=== Trecho selecionado ===

Fig. 2 Mapa identificando a localização da cidade de Criciúma (a) e mapa da área de estudos (b). 4 PROCEDIMENTOS DE PESQUISA 4.1 Avaliação técnica dos passeios Dixon (1996) afirma que existe um grande número de variáveis associadas à atração de viagens não-motorizadas, e a valoração destas pode influir na propensão de pedestres que utilizam a calçada. O nível de serviço pode avaliar uma calçada tanto quantitativa quanto qualitativamente. No primeiro caso, as variáveis físicas do passeio, largura e comprimento, podem ser mensuráveis, e sua coleta é facilmente realizada através de medições in loco ou a partir de bases de dados cartográficas. No segundo caso, são determinados quais os atributos de análise qualitativa do espaço são aplicáveis à área de estudo. Eles são agrupados por semelhança de características em medidas de desempenho (MD), variando entre a melhor e a pior qualidade da MD. Desse modo, são criadas fichas de avaliação que variam de 5 pontos, a melhor avaliação, até 0, a pior. Um passeio terá seu desempenho avaliado de acordo com a média das notas de dois avaliadores para cada MD, gerando um índice. Através deste índice, estabelece-se o nível de serviço das calçadas avaliadas que pode variar entre ‘A’, o melhor, até ‘F’, o pior. No presente estudo, as medidas de desempenho qualitativas utilizadas foram: atratividade, conforto, manutenção, segurança e segurança pública. 4.2 Preferência dos pedestres Para avaliar a preferência dos pedestres foi aplicado um questionário com 10 questões, com uma dupla de alternativas. O entrevistado deveria escolher qual a característica mais importante para ele entre as alternativas, ou marcar as duas caso considerasse que ambas possuem a mesma importância. Ele escolheria qual o atributo do espaço prefere, entre: atratividade, conforto, manutenção, segurança e segurança pública para responder à

pergunta: qual a característica que mais influencia sua decisão ao escolher uma calçada? O questionário aplicado mostrou qual a preferência dos pedestres na escolha de uma calçada, definindo a prioridade de cada um. Observando-se a figura 3, percebe-se que o item ‘Segurança Pública’ foi o tópico preferido entre os pedestres com 23%, seguido de ‘Manutenção’ com 22%, ‘Segurança’ com 20%, ‘Atratividade’ com 19% e ‘Conforto’ com 16%. Ao analisar os itens mais apontados - ‘Segurança Pública’ e ‘Manutenção’- percebese que a maioria dos pedestres questionados prefere uma calçada onde haja policiamento, pessoas circulando e boa visibilidade entre os pontos. Além disso, é relevante a escolha por calçadas com qualidade por onde possam transitar sem o risco de acidentes.

=== Tarefa obrigatória A ===
Você pode redigitar o trecho sobre calçadas começando em "pergunta: qual a" e seguindo até "risco de acidentes."?
O trecho sobre calçadas e os registros são materiais independentes entre si.

=== Registros de elementos de interface ===
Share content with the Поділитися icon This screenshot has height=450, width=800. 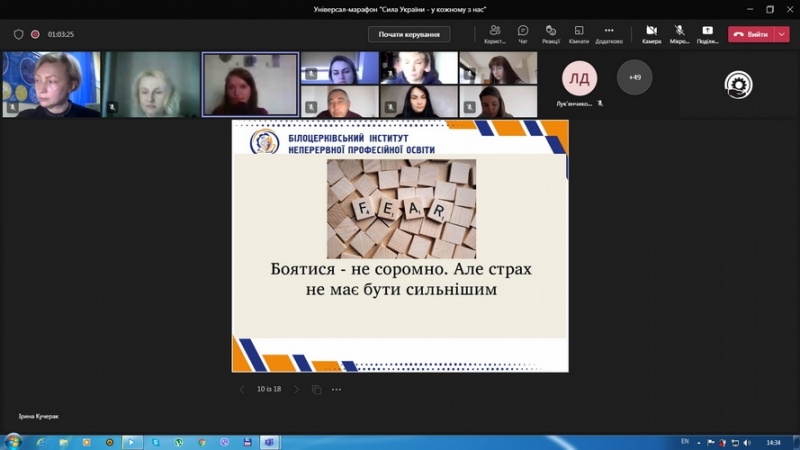click(x=707, y=34)
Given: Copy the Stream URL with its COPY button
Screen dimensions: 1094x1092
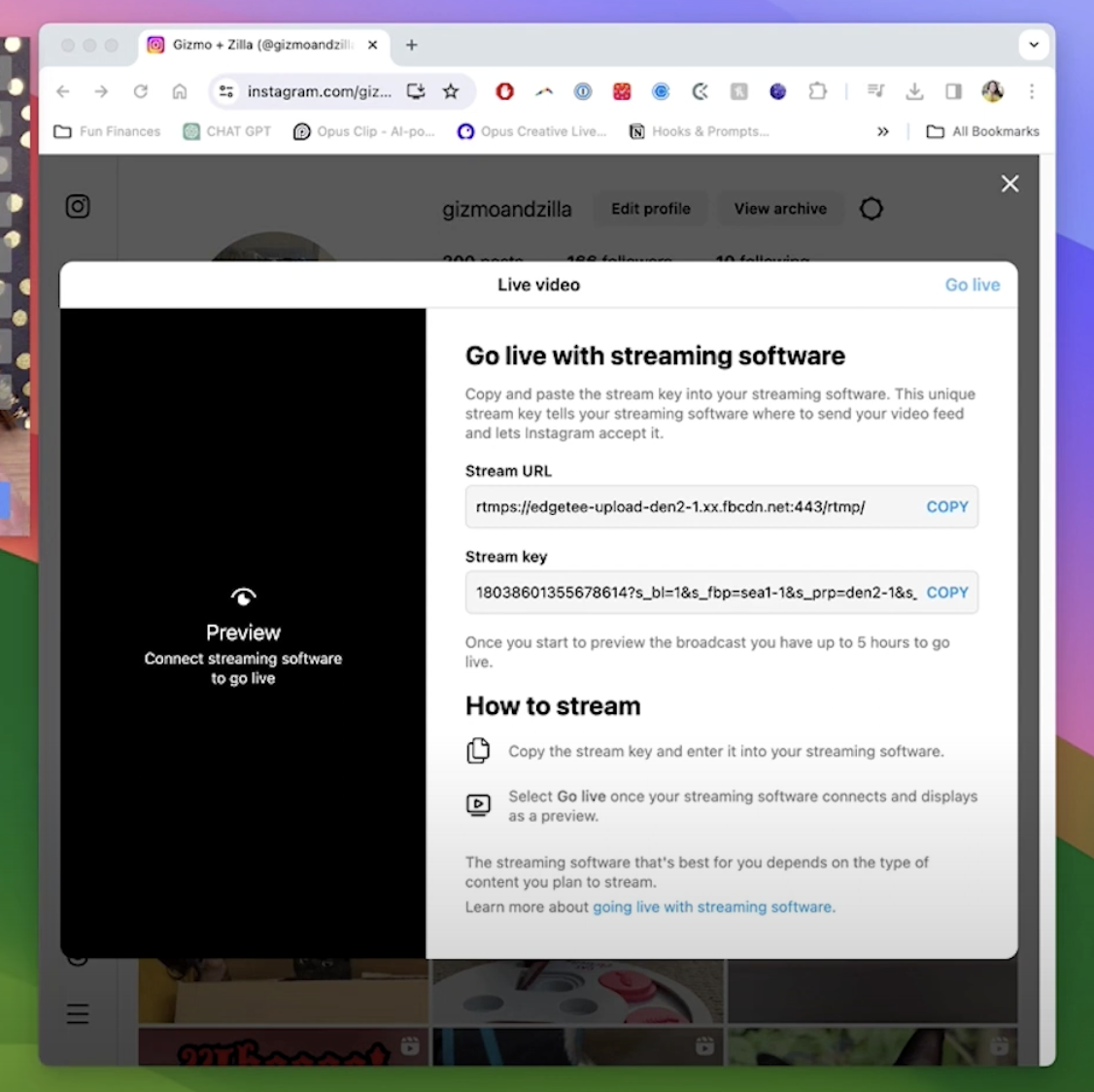Looking at the screenshot, I should (x=946, y=506).
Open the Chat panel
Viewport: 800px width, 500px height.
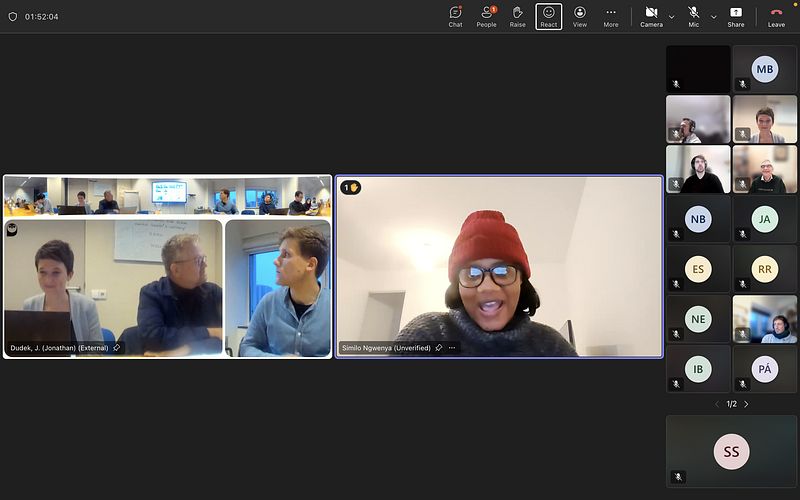point(455,16)
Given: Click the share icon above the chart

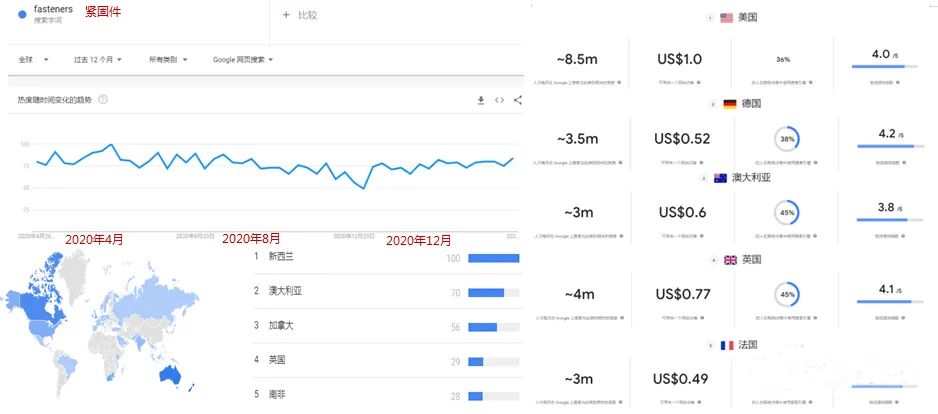Looking at the screenshot, I should (518, 100).
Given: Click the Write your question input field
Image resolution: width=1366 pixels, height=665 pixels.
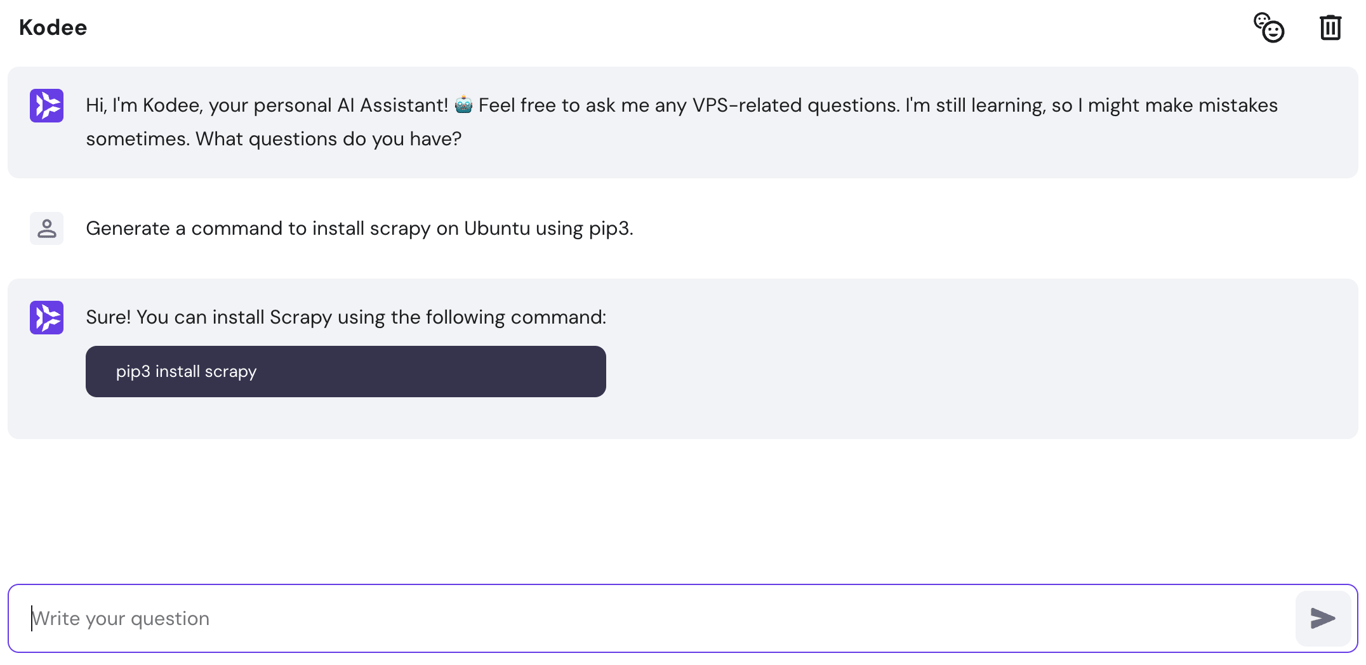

=== Tarefa obrigatória B ===
Nos registros, troque "share icon" por "upload icon" nas linhas que vão da linha com "Given: Click the share icon above the chart" até o fim dos registros, sem alterar mais nada. Entregue só essas linhas e deixe as imagens de fora.

=== Resposta completa A ===
pergunta: qual a característica que mais influencia sua decisão ao escolher uma calçada? O questionário aplicado mostrou qual a preferência dos pedestres na escolha de uma calçada, definindo a prioridade de cada um. Observando-se a figura 3, percebe-se que o item ‘Segurança Pública’ foi o tópico preferido entre os pedestres com 23%, seguido de ‘Manutenção’ com 22%, ‘Segurança’ com 20%, ‘Atratividade’ com 19% e ‘Conforto’ com 16%. Ao analisar os itens mais apontados - ‘Segurança Pública’ e ‘Manutenção’- percebese que a maioria dos pedestres questionados prefere uma calçada onde haja policiamento, pessoas circulando e boa visibilidade entre os pontos. Além disso, é relevante a escolha por calçadas com qualidade por onde possam transitar sem o risco de acidentes.

=== Resposta completa B ===
Given: Click the upload icon above the chart

Looking at the screenshot, I should (518, 100).
Given: Click the Write your question input field
Image resolution: width=1366 pixels, height=665 pixels.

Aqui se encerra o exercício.